Brief »
Extract each line of the items below that contains the string "width". Treat uppercase and lowercase letters as different.

Dataset entries
..........
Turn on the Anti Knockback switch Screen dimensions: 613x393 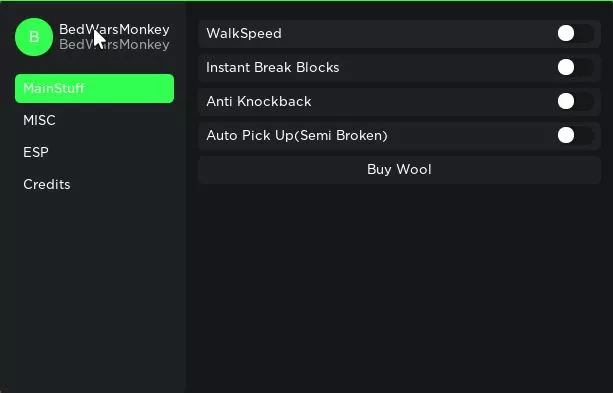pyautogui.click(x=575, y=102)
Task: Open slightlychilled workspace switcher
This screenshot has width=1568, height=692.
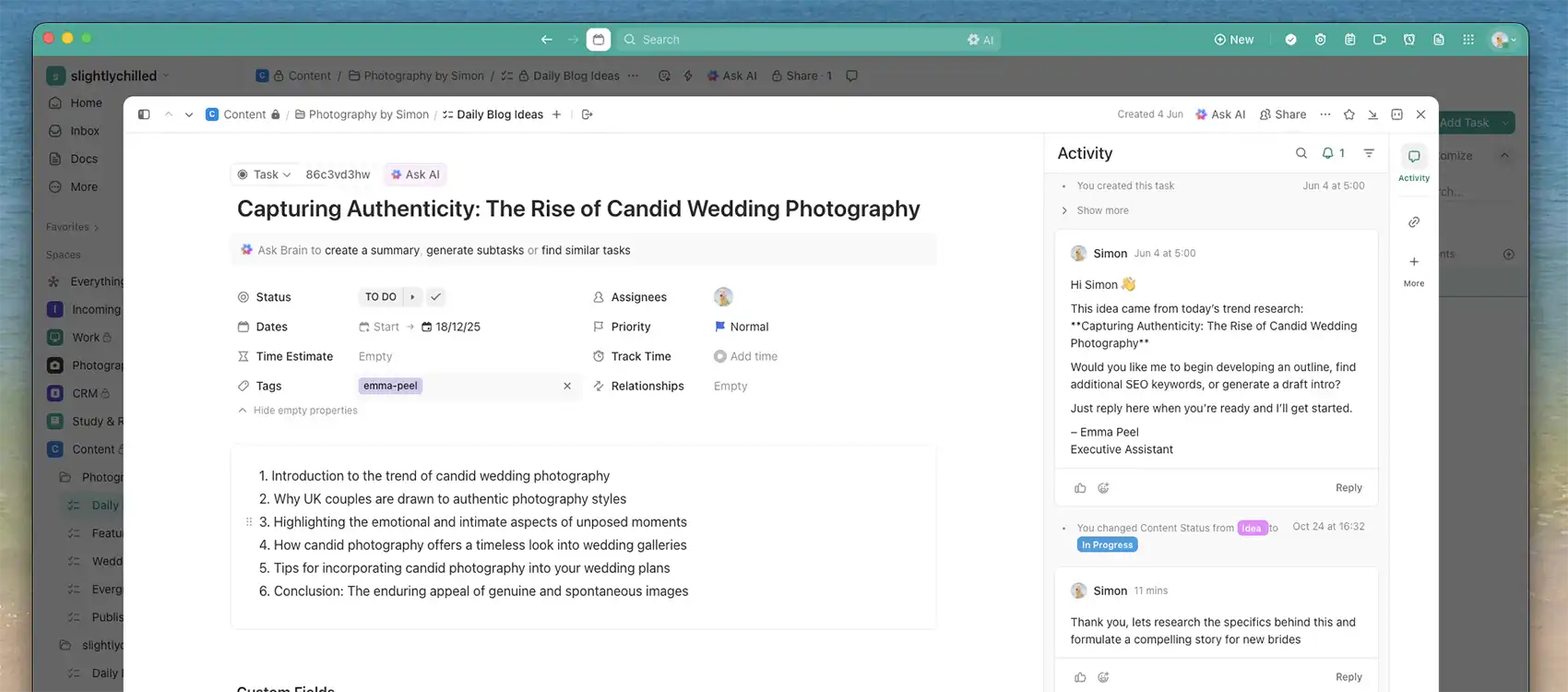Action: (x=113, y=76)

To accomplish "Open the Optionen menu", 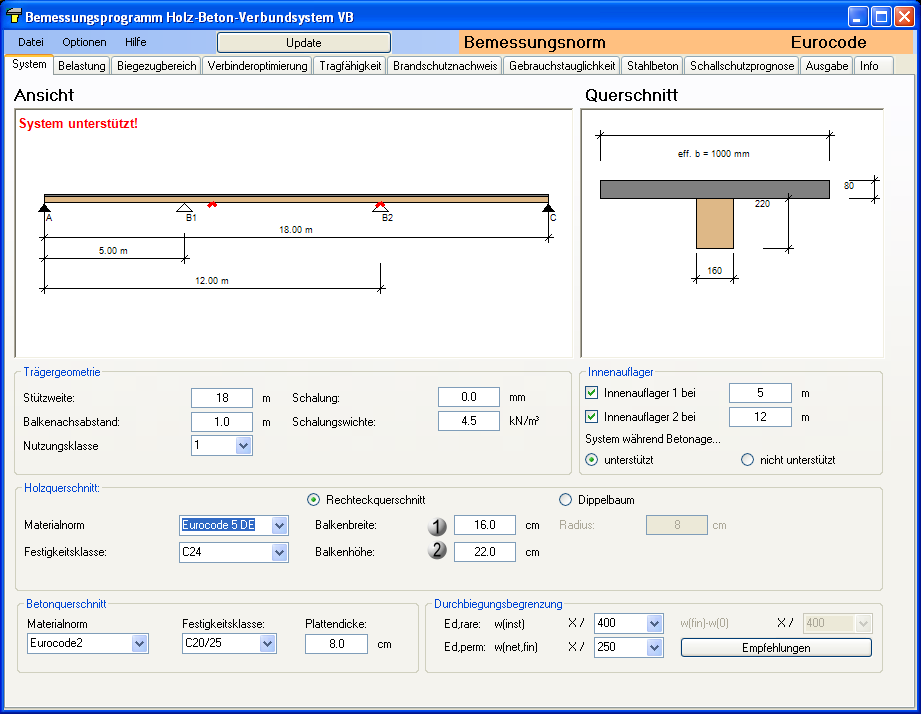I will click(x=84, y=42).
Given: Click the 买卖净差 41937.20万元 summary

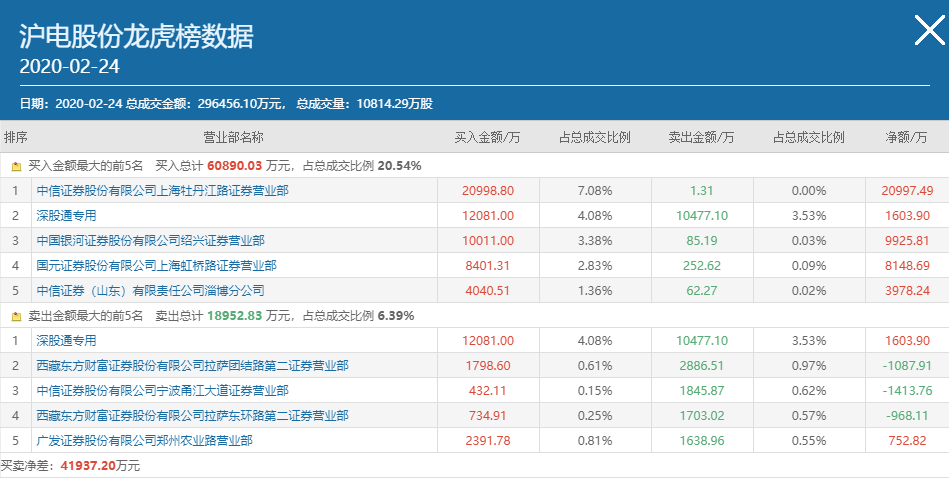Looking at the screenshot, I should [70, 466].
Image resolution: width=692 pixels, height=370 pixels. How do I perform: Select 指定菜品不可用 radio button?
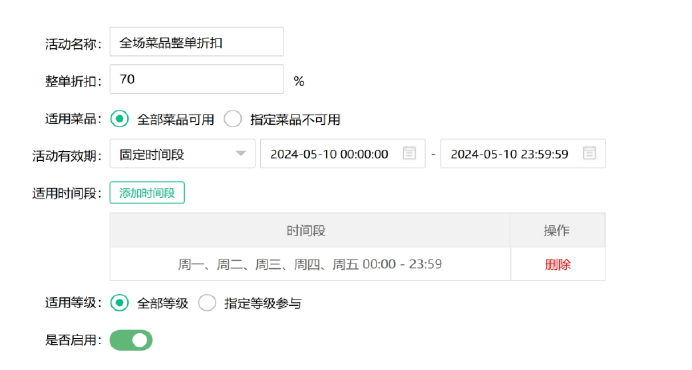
..........
Solved exercise »
This screenshot has width=1568, height=692.
Image resolution: width=692 pixels, height=370 pixels. How do I perform: Select 指定菜品不可用 radio button?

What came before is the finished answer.